- Faisalabad, Punjab Pakistan

Information
- Type: Vocational school
- Religious affiliation: Roman Catholic
- Established: 1992 (34 years ago)
- Founder: Father Clement Sethupathy
- Administration: Marist Brothers
- Gender: Male
- Age: 15 to 24
- Enrollment: 45 (as of 1997)
- Campus: Three hectares
- Affiliations: Misereor
- Trades: Motor mechanics, welders and electricians

= St. Joseph's Technical Institute, Faisalabad =

Technical school in Faisalabad, Pakistan

St. Joseph's Technical Institute is a Pakistani vocational school for motor mechanics, welders and electricians in Faisalabad, Punjab.

==History and operations==
The institute to train school dropouts was the dream of Father Clement Sethupathy, a Sri Lankan missionary in Pakistan, since 1966. In 1985, he initiated a project that would make technical skills training available to them.

Feasibility studies were done, plans made, and funding agencies contacted over several years. In August 1990, Misereor, the German Catholic bishops' development aid agency, agreed to finance the entire project.

Its first batch of motor mechanics, welders and electricians graduated in 1993, after a single year of operation. The 27 graduates participating in the first commencement ceremonies on October 22, 1993, were addressed by Father Bashir Francis, vicar general of the Roman Catholic Diocese of Faisalabad.

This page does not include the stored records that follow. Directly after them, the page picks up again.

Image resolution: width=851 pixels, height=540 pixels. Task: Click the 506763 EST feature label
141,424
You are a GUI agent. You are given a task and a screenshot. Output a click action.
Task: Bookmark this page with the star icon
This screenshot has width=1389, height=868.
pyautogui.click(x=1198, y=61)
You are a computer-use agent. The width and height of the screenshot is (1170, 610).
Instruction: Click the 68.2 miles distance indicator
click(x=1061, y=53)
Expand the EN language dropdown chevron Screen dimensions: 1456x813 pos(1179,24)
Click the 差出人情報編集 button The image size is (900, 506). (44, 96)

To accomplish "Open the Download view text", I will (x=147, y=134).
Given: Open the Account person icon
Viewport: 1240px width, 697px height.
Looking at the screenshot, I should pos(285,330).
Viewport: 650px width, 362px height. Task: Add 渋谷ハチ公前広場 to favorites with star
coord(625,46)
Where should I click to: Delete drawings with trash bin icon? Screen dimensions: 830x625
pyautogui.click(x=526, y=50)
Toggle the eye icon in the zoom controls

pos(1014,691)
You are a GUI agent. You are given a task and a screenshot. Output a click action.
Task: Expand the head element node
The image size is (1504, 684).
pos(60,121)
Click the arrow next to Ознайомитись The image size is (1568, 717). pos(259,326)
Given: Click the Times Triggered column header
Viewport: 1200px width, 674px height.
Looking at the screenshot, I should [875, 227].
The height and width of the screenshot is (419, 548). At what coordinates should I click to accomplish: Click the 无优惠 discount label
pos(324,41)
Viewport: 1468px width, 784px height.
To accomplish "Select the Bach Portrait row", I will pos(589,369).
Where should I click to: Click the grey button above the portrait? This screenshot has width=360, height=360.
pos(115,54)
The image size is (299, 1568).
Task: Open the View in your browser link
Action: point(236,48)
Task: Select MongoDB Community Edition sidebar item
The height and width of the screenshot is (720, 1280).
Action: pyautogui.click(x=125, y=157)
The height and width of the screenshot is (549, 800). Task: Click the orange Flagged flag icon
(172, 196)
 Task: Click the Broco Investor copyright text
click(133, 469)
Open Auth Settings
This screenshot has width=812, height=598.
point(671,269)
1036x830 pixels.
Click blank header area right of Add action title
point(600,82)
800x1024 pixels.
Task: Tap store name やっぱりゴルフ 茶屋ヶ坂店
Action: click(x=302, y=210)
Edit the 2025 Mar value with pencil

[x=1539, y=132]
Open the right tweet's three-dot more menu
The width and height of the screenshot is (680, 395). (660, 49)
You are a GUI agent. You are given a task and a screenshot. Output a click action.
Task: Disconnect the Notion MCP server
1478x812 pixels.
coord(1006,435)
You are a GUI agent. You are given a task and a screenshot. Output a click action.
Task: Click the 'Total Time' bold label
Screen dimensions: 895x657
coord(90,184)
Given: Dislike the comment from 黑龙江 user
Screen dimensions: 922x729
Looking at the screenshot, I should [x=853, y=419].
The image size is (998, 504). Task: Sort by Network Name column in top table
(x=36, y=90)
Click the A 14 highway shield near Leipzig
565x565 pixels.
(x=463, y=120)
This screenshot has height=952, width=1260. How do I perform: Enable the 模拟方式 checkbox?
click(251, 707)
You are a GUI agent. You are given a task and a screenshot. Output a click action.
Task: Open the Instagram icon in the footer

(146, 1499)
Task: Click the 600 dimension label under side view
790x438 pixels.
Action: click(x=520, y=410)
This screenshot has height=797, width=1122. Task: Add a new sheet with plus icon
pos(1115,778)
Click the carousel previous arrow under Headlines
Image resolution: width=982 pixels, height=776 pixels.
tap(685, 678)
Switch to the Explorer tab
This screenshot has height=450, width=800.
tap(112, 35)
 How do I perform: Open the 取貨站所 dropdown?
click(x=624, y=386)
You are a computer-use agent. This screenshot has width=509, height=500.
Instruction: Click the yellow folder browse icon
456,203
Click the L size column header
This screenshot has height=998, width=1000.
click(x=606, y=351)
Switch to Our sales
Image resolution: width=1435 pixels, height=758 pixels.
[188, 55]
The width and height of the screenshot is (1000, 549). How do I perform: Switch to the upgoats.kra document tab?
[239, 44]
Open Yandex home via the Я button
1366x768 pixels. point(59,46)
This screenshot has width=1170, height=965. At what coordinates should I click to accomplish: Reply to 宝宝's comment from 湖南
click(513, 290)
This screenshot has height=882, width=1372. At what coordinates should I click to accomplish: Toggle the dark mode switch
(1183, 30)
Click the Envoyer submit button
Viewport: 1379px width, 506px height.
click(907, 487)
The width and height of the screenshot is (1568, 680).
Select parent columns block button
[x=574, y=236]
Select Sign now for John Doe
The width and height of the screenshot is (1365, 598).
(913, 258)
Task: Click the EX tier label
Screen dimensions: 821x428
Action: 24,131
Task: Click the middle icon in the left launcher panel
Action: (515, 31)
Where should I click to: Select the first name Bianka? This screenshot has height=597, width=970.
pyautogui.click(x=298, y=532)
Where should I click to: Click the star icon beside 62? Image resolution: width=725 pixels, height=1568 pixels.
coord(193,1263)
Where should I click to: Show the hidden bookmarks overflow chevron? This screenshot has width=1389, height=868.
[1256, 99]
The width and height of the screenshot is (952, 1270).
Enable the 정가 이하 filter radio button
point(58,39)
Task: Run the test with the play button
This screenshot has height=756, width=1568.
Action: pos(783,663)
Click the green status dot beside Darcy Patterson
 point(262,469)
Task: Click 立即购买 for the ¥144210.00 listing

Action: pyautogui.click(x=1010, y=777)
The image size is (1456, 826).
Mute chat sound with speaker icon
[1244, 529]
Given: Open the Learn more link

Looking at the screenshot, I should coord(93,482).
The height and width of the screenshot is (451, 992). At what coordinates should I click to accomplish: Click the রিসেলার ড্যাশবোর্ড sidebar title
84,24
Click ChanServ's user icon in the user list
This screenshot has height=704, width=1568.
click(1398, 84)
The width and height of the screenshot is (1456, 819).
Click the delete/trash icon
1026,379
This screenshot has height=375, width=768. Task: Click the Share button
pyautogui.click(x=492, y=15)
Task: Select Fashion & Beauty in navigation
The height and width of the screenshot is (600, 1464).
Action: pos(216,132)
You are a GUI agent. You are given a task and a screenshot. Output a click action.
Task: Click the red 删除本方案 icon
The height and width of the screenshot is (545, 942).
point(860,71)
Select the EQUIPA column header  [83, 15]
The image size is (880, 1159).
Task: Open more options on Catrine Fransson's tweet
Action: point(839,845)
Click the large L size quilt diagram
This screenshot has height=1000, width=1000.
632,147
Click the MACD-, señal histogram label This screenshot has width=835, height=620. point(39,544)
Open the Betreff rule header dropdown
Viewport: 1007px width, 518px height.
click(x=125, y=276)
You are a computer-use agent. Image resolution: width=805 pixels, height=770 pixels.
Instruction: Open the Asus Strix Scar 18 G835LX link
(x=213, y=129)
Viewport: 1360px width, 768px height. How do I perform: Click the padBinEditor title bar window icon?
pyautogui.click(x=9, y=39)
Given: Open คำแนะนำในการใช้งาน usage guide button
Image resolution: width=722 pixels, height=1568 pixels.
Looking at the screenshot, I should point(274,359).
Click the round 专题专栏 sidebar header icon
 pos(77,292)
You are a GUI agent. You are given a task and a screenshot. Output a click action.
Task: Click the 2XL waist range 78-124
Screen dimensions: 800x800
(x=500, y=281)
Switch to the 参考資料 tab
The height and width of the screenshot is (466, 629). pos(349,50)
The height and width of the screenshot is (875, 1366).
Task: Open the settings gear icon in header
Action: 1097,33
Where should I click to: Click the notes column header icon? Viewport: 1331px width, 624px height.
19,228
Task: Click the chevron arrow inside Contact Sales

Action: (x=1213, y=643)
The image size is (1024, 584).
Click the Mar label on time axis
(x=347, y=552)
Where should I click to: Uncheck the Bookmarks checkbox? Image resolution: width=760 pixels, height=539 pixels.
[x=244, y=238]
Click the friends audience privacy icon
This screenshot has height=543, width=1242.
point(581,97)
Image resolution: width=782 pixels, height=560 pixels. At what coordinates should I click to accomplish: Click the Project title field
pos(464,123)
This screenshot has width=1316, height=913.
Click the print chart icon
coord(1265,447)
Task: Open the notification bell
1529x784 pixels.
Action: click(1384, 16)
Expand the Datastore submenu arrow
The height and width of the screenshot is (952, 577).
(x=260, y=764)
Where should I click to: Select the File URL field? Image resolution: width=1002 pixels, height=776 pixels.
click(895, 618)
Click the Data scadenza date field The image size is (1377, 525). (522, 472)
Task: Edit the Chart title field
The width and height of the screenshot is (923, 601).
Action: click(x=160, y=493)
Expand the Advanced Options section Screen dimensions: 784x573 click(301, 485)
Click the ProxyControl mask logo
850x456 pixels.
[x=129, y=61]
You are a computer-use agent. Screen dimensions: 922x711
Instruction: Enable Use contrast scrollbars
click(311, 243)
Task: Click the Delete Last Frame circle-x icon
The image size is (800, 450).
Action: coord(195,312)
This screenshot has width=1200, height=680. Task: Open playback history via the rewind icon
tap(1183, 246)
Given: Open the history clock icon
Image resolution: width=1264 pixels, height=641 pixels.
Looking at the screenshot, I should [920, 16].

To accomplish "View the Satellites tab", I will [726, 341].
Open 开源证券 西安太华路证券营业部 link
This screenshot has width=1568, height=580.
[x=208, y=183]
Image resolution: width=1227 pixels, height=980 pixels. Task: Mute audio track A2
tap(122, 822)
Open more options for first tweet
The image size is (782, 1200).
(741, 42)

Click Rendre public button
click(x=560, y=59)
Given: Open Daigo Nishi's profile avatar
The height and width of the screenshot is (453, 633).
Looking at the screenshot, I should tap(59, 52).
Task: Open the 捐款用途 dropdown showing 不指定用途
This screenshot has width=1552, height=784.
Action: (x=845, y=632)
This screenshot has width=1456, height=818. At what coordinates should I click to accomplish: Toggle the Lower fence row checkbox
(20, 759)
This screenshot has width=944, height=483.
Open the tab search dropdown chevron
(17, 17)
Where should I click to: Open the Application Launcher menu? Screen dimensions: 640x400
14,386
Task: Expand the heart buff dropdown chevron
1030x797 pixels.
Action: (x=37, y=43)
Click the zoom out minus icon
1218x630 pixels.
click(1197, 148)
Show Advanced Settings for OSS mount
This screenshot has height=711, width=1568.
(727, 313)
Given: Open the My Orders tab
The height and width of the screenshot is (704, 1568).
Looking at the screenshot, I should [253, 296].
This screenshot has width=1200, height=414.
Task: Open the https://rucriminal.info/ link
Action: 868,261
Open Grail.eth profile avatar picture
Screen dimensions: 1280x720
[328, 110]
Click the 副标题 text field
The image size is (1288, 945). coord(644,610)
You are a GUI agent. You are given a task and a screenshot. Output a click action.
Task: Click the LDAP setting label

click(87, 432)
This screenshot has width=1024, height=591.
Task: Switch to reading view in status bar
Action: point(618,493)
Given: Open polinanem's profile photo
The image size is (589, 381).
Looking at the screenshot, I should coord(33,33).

In 1997, there were 45 young men learning and honing their skills in auto mechanics, electrical mechanics, plumbing and welding at the school, which has facilities to train 75 students at a time.

===Admission===
To qualify, a youth must be 15 to 24 years of age and must have completed eighth grade in school.

===Facilities===
The institute comprises the technical school and a residential Boys' Town. These are complementary and interdependent, both aiming to help young Christian men find more and better opportunities in life.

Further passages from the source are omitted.